> **EXERCISE INSTRUCTIONS**
Please repeat the lines below exactly. Begin with the line containing "409x178 pixels. Task: Expand" and go on through the line containing "Given: Sort properties alphabetically".

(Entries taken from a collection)
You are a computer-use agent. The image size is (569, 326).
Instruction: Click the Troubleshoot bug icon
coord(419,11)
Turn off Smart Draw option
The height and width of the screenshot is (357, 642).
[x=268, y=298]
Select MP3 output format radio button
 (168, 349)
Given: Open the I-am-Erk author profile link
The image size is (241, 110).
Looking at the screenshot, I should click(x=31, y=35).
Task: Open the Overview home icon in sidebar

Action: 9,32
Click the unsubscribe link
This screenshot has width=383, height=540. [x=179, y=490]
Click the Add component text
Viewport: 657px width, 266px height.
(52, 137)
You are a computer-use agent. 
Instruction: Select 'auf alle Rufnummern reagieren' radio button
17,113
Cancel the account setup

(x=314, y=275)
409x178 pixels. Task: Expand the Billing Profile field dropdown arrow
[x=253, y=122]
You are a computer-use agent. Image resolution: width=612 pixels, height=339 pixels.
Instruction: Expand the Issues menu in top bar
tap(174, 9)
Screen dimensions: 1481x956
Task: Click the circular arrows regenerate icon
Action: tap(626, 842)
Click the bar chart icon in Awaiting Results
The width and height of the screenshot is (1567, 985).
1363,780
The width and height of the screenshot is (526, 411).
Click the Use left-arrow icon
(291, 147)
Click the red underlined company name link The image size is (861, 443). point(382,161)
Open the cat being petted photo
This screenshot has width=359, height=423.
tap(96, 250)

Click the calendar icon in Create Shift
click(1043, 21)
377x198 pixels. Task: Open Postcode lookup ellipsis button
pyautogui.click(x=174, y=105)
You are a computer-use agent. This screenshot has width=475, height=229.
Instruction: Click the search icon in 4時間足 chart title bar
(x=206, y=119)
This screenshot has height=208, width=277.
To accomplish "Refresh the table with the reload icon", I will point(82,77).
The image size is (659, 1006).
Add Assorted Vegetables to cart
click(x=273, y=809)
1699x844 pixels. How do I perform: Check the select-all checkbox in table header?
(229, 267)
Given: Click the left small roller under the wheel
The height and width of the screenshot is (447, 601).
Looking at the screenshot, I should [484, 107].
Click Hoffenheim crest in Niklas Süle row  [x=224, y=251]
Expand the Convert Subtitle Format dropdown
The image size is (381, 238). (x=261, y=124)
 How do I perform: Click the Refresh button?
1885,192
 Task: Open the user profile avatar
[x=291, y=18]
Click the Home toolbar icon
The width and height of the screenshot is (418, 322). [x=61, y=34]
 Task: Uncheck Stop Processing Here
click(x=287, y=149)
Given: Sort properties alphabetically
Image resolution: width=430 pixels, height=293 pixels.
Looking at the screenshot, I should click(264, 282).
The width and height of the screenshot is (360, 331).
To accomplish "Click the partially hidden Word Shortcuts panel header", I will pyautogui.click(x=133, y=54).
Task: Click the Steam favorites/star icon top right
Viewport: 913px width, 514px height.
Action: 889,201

> **RESPONSE BELOW**
409x178 pixels. Task: Expand the Billing Profile field dropdown arrow
[x=253, y=122]
You are a computer-use agent. Image resolution: width=612 pixels, height=339 pixels.
Instruction: Expand the Issues menu in top bar
tap(174, 9)
Screen dimensions: 1481x956
Task: Click the circular arrows regenerate icon
Action: tap(626, 842)
Click the bar chart icon in Awaiting Results
The width and height of the screenshot is (1567, 985).
1363,780
The width and height of the screenshot is (526, 411).
Click the Use left-arrow icon
(291, 147)
Click the red underlined company name link The image size is (861, 443). point(382,161)
Open the cat being petted photo
This screenshot has width=359, height=423.
tap(96, 250)

Click the calendar icon in Create Shift
click(1043, 21)
377x198 pixels. Task: Open Postcode lookup ellipsis button
pyautogui.click(x=174, y=105)
You are a computer-use agent. This screenshot has width=475, height=229.
Instruction: Click the search icon in 4時間足 chart title bar
(x=206, y=119)
This screenshot has height=208, width=277.
To accomplish "Refresh the table with the reload icon", I will point(82,77).
The image size is (659, 1006).
Add Assorted Vegetables to cart
click(x=273, y=809)
1699x844 pixels. How do I perform: Check the select-all checkbox in table header?
(229, 267)
Given: Click the left small roller under the wheel
The height and width of the screenshot is (447, 601).
Looking at the screenshot, I should [484, 107].
Click Hoffenheim crest in Niklas Süle row  [x=224, y=251]
Expand the Convert Subtitle Format dropdown
The image size is (381, 238). (x=261, y=124)
 How do I perform: Click the Refresh button?
1885,192
 Task: Open the user profile avatar
[x=291, y=18]
Click the Home toolbar icon
The width and height of the screenshot is (418, 322). [x=61, y=34]
 Task: Uncheck Stop Processing Here
click(x=287, y=149)
Given: Sort properties alphabetically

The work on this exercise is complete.